_Study questions_.
(A) Please retype the part of the campus display post that opens with the words containing "I took these" and closes with "carried by women.".
(B) According to the campus display post, which club invited the display group to the school?
(C) List every name of an organization or a person that appears in the campus display post.

The Center for Biological Reform was invited to my school on Tuesday and Wednesday by Western for Life, my university’s anti-choice club. They put up a display comparing abortion to genocide in the center-most public area of campus. There were signs that read, “Warning, Genocide Ahead,” but the area is difficult to avoid and many students told me they proceeded expecting something about a real genocide.
I took a few pictures of the displays. They are graphic and probably not work safe, so you may want to skip this post if you’re not up for being in a bad mood.
I took these pictures on the second day. On the first day, there were small children behind the barricade, in the sun, and infants being carried by women.
I saw about 2/3 of the people behind the fence were men. Most of the men were with the traveling signs, I believe, while the women were student volunteers. The man on the right is Darius Hardwick, the Center for Bioethical Reform’s education direction.
I took a picture of one of the students eating a ham sandwich in front of this poster, which I found ironic since it’s supposedly anti-vivisection. I don’t want to post it, though, because she looks really vulnerable behind that fence.

_Dataset section_.
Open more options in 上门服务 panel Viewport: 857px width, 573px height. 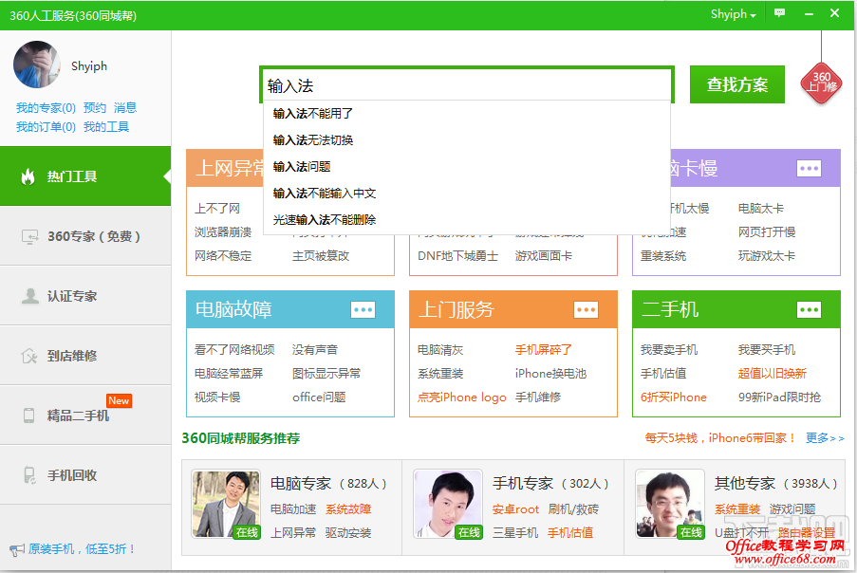coord(586,309)
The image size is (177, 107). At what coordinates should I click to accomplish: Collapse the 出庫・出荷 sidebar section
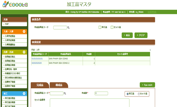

_Per-task answers_.
(A)
I took these pictures on the second day. On the first day, there were small children behind the barricade, in the sun, and infants being carried by women.

(B) Western for Life, the university's anti-choice club.

(C)
- Center for Biological Reform
- Western for Life
- Darius Hardwick
- Center for Bioethical Reform